The good first. The benefits package is genuinely excellent. Health coverage, parental leave, the Ohana culture stuff isn't pure marketing at the team level. My direct team cared about each other. Volunteer days, mental health resources, all real. The Slack culture (ironic since they own it) is low meeting-count compared to other big companies I've been at.
Now the complicated part. Work-life balance depends almost entirely on which org you land in. Sales-adjacent orgs, especially anything close to quota, have brutal Q4s. Like, actual "I'll reply at 11pm" energy from senior folks. Product and marketing roles varied widely by manager. I had a director who genuinely protected weekends. My friend in a neighboring team was being paged on Sundays for non-urgent stuff.
The big reorg waves are real.

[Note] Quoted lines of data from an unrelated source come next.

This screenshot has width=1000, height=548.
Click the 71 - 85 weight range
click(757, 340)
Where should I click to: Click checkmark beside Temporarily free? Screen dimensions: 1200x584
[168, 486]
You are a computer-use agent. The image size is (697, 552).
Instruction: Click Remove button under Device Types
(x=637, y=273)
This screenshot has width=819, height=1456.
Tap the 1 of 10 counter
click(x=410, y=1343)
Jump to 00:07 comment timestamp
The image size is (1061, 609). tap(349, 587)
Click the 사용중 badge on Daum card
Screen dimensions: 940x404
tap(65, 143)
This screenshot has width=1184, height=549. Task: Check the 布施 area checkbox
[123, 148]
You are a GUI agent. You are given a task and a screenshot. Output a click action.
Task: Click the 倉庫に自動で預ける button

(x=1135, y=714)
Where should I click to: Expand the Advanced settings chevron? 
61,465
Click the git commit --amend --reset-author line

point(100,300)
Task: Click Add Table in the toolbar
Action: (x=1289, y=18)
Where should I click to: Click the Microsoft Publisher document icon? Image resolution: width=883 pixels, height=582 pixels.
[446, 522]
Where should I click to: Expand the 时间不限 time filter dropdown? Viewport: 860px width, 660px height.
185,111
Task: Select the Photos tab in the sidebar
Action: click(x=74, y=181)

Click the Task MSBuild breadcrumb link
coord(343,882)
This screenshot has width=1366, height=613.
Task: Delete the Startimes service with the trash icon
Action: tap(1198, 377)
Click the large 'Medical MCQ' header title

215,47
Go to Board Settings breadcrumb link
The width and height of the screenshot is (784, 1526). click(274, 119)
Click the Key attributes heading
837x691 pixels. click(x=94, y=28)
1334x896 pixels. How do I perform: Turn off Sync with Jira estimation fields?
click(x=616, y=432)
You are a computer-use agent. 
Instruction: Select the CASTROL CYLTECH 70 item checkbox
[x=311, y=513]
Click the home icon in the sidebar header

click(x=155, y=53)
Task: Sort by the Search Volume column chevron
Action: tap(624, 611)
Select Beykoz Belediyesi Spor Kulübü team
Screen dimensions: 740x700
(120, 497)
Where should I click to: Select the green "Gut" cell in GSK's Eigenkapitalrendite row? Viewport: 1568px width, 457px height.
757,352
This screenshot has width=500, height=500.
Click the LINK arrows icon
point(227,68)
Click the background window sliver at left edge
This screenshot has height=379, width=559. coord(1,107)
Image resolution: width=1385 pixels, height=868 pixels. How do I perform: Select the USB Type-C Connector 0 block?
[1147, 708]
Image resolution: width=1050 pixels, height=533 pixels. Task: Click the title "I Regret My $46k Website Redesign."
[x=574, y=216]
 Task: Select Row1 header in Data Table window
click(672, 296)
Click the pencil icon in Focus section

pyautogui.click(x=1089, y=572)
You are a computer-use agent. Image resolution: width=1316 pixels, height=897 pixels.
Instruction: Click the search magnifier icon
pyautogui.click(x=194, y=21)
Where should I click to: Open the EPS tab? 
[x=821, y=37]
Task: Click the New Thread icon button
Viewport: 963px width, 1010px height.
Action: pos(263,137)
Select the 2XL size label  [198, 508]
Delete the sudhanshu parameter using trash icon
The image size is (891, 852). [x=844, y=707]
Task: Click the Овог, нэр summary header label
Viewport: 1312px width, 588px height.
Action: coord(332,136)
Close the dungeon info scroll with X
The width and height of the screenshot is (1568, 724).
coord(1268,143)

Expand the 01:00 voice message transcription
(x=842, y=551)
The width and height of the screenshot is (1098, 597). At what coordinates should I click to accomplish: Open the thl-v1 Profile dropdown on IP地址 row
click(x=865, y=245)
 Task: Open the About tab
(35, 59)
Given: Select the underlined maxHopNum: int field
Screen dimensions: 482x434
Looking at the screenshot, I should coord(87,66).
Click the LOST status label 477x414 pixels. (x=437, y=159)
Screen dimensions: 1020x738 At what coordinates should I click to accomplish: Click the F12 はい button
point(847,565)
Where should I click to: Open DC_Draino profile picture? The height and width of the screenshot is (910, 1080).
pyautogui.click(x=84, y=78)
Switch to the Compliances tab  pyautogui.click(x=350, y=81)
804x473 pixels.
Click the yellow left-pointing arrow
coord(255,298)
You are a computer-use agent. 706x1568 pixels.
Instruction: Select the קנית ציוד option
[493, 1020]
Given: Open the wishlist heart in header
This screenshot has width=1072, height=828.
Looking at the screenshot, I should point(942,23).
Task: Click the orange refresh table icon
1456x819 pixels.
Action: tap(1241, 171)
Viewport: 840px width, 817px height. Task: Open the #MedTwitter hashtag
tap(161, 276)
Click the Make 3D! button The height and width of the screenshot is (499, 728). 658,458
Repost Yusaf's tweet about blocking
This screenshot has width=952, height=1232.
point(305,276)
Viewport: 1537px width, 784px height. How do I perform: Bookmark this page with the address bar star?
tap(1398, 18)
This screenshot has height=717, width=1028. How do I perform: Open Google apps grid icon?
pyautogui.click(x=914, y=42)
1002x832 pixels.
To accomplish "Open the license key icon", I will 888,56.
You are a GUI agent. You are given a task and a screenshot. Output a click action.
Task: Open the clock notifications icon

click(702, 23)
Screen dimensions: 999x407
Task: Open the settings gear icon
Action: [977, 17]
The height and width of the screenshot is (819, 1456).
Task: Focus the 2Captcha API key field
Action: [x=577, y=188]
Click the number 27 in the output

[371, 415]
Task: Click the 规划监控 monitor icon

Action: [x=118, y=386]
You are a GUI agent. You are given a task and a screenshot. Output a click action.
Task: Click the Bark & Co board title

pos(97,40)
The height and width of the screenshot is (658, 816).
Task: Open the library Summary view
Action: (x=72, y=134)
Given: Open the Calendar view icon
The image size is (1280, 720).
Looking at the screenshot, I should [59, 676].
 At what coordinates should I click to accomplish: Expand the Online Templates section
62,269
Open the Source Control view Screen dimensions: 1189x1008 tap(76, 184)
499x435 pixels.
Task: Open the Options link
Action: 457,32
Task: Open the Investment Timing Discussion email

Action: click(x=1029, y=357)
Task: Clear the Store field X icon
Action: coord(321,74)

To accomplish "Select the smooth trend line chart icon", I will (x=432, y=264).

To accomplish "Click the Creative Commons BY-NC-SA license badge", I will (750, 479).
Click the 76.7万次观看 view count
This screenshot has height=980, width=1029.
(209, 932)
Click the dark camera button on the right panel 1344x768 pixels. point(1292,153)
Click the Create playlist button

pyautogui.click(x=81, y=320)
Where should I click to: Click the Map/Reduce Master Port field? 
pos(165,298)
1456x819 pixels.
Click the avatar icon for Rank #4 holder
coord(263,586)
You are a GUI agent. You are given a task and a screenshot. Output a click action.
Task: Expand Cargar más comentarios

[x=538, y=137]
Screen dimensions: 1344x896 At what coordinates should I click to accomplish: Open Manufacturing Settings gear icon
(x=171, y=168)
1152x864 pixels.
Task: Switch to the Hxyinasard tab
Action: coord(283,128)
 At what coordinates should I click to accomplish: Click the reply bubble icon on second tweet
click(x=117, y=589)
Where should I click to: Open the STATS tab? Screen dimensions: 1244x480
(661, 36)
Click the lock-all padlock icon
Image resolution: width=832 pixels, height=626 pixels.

Salesforce went through significant restructuring in 2023-2024 and the uncertainty was exhausting. Your org could get absorbed, your roadmap could get dropped, your skip-level could change three times in a year. That's not unique to Salesforce but the scale makes it jarring.
The "Ohana" language can feel hollow during layoffs. When they cut 10% in early 2023 and then turned around and used the ohana word in an all-hands two weeks later, that landed badly with a lot of people I know.
Compensation for marketing roles is solid but not the top of the market. SWE comp is better relative to peers. If you're comparing Salesforce PMM against a late-stage startup or a FAANG adjacent offer, the delta matters.
If I were joining now I'd ask interviewers: what does the team's on-call or escalation culture look like? Who sets the norms around after-hours Slack? Has this team seen layoffs in the last 18 months? The answers will tell you a lot that the career page won't.
Happily answer questions below. This is not shade, I learned a lot there.